I’m basing this off of selection, not editing. I haven’t looked into the genetics stuff very much, because the bottleneck is biotech, not polygenic scores.
Would look forward to your rebuttal! I just hope you’ll respond to the strongest arguments, not the weakest. In particular, if you want to argue against the potential effectiveness of selection methods, I think you’d want to either argue that PGSes aren’t picking up causal variants at all (I mean, that there’s a large amount of correlation that isn’t causation); or that the causality would top out / have strongly diminishing returns on the trait. Selection methods would capture approximately all of the causal stuff that the PGS is picking up, even if it’s not even due to SNPs but rather rarer SNVs. (However, this would not apply to population stratification or something; then I’d think you’d want to argue that this is much / most of what PGSes are picking up, and there’d be already-made counterarguments to this that you should respond to in order to be convincing.)

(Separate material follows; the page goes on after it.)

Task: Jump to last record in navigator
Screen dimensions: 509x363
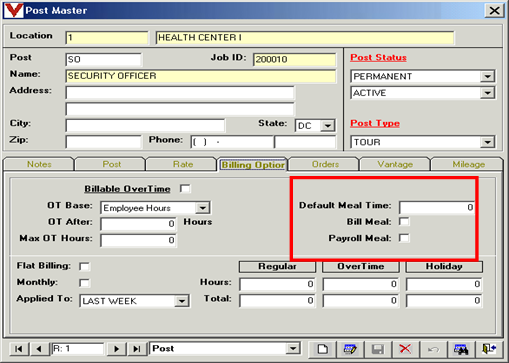Action: (137, 349)
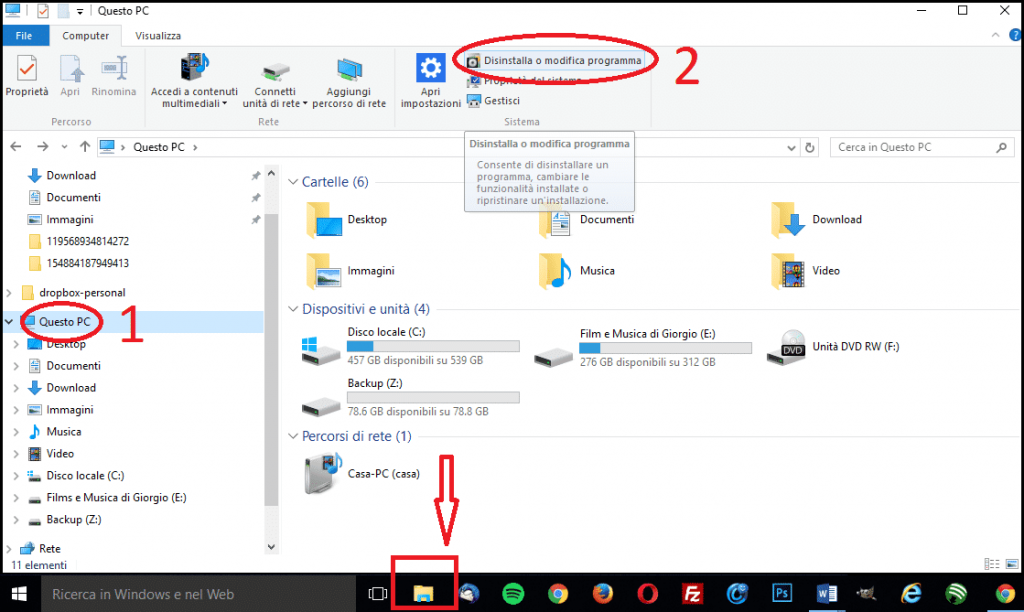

I’ll repeat that I’m not very learned about genetics, so if you want to convince even me in particular, the best way is to respond to the strongest case, which I can’t present. But ok:
First I’ll say that an empirical set of facts I’d quite like to have for many traits (disease, mental disease, IQ, personality) would be validation of tails. E.g. if you look at the bottom 1% on a disease PRS, what’s the probability of disease? Similarly for IQ.
or beyond those?
I rarely make claims about going much beyond natural results; generally I think it’s pretty plausible there’s some meaningful thing we could feasibly do that’s like +6 -- +8 SDs on intelligence, but I’m much less confident about the +8 SD claim, and not super confident of the +6 SD. Like, I think the default expectation ought to be that we can meaningfully get to +6 SDs; this seems like the straightforward conclusion. (I’m just restating the intuition / impression.)

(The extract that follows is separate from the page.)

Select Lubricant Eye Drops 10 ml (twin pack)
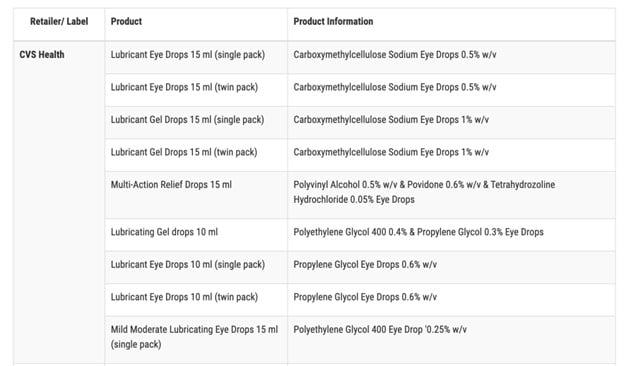This screenshot has width=624, height=366. tap(184, 297)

Why do you expect that only a very small fraction of natural SNP differences are needed to get the extremes of natural results
Assuming linearity, the math is fairly straightforward. In the simplest model, with 10,000 fair +1/-1 coins (representing all the variance in a trait, so some coins are environmental), an SD is 50 coins and the average is 5,000. So there’s 100 SDs of variance available. Obviously this is mostly meaningless in terms of the trait, as linearity would not remotely hold, but my point is that the issue isn’t the math of additive selection. See here for more (e.g. about if the coins are biased https://tsvibt.blogspot.com/2022/08/the-power-of-selection.html#7-the-limits-of-selection ).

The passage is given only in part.